> _INFORMATION GIVEN_
------------------------------------------------

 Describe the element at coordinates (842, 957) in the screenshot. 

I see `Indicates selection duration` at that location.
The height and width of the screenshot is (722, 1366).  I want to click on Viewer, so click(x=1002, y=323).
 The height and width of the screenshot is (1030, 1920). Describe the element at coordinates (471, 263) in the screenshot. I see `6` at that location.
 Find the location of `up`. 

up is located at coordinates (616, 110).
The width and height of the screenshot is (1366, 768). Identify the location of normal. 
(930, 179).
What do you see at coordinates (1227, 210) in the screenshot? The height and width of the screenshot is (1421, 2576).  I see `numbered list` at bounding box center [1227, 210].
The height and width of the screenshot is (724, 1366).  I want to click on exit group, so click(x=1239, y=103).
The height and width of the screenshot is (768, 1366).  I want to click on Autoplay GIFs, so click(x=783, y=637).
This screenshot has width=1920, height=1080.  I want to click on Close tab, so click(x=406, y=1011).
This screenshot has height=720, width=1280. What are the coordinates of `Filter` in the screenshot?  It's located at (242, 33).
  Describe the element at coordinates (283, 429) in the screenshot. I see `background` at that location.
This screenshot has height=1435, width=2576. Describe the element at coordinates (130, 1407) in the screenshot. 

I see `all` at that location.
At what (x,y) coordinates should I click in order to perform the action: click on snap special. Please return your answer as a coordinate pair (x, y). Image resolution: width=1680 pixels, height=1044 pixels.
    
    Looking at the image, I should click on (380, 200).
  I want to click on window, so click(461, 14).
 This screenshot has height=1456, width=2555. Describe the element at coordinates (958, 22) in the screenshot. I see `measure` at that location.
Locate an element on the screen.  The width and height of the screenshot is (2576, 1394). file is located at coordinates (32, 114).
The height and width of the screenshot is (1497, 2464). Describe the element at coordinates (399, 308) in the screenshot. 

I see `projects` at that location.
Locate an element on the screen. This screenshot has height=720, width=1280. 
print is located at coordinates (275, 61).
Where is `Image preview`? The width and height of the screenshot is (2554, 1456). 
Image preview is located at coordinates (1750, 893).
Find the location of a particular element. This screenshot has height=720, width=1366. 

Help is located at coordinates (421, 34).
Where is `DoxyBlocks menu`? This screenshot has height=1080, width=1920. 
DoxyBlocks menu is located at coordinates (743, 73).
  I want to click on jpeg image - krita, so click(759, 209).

------------------------------------------------

> _GOAL OF THE EXERCISE_
Copy out, without alteration, every line from the one containing "At what (x,y)" through the end of the listing.

> _RESULT FOR THIS EXERCISE_
At what (x,y) coordinates should I click in order to perform the action: click on snap special. Please return your answer as a coordinate pair (x, y). Image resolution: width=1680 pixels, height=1044 pixels.
    
    Looking at the image, I should click on (380, 200).
  I want to click on window, so click(461, 14).
 This screenshot has height=1456, width=2555. Describe the element at coordinates (958, 22) in the screenshot. I see `measure` at that location.
Locate an element on the screen.  The width and height of the screenshot is (2576, 1394). file is located at coordinates (32, 114).
The height and width of the screenshot is (1497, 2464). Describe the element at coordinates (399, 308) in the screenshot. 

I see `projects` at that location.
Locate an element on the screen. This screenshot has height=720, width=1280. 
print is located at coordinates (275, 61).
Where is `Image preview`? The width and height of the screenshot is (2554, 1456). 
Image preview is located at coordinates (1750, 893).
Find the location of a particular element. This screenshot has height=720, width=1366. 

Help is located at coordinates (421, 34).
Where is `DoxyBlocks menu`? This screenshot has height=1080, width=1920. 
DoxyBlocks menu is located at coordinates (743, 73).
  I want to click on jpeg image - krita, so click(759, 209).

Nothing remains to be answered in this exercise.